● **EXTRACTED DATA**

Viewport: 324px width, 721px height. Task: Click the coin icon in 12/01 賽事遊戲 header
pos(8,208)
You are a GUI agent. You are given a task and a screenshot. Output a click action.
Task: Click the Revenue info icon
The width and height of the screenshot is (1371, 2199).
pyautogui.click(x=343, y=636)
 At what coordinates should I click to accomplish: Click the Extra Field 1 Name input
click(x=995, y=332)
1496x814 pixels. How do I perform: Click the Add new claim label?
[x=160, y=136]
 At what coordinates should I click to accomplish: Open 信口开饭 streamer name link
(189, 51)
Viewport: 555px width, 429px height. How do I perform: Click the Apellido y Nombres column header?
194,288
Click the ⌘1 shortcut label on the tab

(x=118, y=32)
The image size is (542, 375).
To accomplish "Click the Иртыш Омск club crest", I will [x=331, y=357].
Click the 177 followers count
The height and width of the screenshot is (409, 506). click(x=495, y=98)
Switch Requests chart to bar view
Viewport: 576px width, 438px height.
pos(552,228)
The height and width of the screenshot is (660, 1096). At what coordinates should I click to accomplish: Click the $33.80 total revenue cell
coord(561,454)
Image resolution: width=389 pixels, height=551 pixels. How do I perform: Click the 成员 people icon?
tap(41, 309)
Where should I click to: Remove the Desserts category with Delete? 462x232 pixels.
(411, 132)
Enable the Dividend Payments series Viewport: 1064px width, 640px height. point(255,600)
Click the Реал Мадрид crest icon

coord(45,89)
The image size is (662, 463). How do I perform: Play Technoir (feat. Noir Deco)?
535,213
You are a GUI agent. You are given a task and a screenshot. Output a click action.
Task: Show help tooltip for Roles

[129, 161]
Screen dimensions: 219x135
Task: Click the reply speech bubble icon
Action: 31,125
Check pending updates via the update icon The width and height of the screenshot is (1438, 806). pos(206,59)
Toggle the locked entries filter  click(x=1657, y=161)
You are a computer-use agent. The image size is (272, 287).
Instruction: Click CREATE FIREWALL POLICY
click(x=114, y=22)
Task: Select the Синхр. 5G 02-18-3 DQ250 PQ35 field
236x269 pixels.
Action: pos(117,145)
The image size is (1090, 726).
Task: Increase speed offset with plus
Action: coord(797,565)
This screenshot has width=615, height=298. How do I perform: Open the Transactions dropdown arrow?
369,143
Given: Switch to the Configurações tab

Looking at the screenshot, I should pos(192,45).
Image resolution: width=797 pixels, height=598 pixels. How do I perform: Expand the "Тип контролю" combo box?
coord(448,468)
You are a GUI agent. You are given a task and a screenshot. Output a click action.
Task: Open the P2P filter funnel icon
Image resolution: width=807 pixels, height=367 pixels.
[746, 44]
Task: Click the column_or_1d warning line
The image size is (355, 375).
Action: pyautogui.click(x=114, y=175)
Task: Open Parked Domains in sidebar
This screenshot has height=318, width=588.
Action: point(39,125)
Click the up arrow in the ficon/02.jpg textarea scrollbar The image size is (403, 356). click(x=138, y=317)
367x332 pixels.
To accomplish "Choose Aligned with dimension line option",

● **EXERCISE REQUIREMENTS**
Transcribe each line of the data above, unaltered, from the one where "Image resolution: width=797" appears to the one where "Task: Open the P2P filter funnel icon" appears, inclusive of both.

● **SOLUTION TO THIS PROBLEM**
Image resolution: width=797 pixels, height=598 pixels. How do I perform: Expand the "Тип контролю" combo box?
coord(448,468)
You are a GUI agent. You are given a task and a screenshot. Output a click action.
Task: Open the P2P filter funnel icon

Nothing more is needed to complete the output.